The CBD and hemp industry recently celebrated a major victory: the Congressional passage of the Farm Bill in June. The bill legalizes, for the first time, growing commercial hemp on U.S. soil.
The Hemp Farming Act of 2018, which was rolled up into the Farm Bill that ultimately passed, had strong bipartisan support. “Given the existing momentum in Congress to discuss issues around hemp and cannabis legalization, it seems most likely that hemp’s legal status will be clarified in the relatively near future,” Wolff says.
Hemp advocacy group the U.S. Hemp Roundtable appears to be confident in CBD’s legal standing. On its website on June 26, the group, along with its FDA legal counsel law firm Amin Talati Upadhye, stated, “Fundamentally, Epidiolex’s approval has no legal impact on the sale of hemp-derived CBD.”

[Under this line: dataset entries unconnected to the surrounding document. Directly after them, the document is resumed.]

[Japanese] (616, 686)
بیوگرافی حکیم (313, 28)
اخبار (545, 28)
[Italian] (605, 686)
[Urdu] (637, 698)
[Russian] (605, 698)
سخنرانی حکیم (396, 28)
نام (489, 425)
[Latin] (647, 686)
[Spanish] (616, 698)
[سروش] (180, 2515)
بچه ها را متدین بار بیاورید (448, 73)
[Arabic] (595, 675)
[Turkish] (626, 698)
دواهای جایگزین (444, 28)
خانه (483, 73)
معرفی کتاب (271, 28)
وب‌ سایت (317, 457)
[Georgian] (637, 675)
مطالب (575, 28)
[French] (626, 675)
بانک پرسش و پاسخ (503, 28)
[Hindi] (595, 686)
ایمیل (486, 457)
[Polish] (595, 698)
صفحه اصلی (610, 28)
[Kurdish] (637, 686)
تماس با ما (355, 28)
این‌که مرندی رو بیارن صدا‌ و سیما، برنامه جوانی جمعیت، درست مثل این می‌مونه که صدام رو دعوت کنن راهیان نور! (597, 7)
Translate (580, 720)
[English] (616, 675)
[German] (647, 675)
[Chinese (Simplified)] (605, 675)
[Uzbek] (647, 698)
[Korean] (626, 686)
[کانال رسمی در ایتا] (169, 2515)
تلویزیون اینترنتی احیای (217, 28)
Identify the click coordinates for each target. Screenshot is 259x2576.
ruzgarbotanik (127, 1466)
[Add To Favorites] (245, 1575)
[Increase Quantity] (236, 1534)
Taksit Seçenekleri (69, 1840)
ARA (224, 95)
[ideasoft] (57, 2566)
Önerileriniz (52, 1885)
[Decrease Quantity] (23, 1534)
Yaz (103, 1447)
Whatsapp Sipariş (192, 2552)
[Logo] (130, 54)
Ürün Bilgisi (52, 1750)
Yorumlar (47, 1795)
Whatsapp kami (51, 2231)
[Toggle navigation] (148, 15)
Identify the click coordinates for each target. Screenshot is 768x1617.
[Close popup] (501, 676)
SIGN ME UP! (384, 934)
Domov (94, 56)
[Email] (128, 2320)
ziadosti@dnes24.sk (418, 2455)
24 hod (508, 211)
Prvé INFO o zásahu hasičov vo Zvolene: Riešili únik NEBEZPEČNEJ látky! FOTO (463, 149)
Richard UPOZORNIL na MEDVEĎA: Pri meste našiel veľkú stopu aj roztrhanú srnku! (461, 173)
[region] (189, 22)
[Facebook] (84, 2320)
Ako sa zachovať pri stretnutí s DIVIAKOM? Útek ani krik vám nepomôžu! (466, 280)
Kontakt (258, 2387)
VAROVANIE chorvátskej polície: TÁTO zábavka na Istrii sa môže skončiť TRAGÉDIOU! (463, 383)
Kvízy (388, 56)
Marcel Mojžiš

Like Wolff, the U.S. Hemp Roundtable points out that FDA has directed its enforcement effort thus far against companies making unproven, unlawful health claims. “The Roundtable applauds the FDA’s efforts to target bad actors in the industry who undermine legitimate hemp-derived products by making unproven claims,” the group said.
The U.S. Hemp Roundtable maintains the CBD-supplement industry’s opinion that CBD was marketed as a dietary supplement ingredient prior to the GW Pharmaceuticals IND application.
“The arguments related to the marketing of hemp-derived CBD as a dietary supplement remain the same as before FDA’s approval of Epidiolex,” the group’s website states. “[Amin Talati Upadhye] contends that hemp-derived CBD was marketed as a food or dietary supplement prior to the institution of substantial clinical investigation of Epidiolex that was made public by GW Pharmaceuticals, and even prior to the date on which FDA authorized the article for investigation as a drug. This would mean that dietary supplement versions of hemp-derived CBD would be permissible.”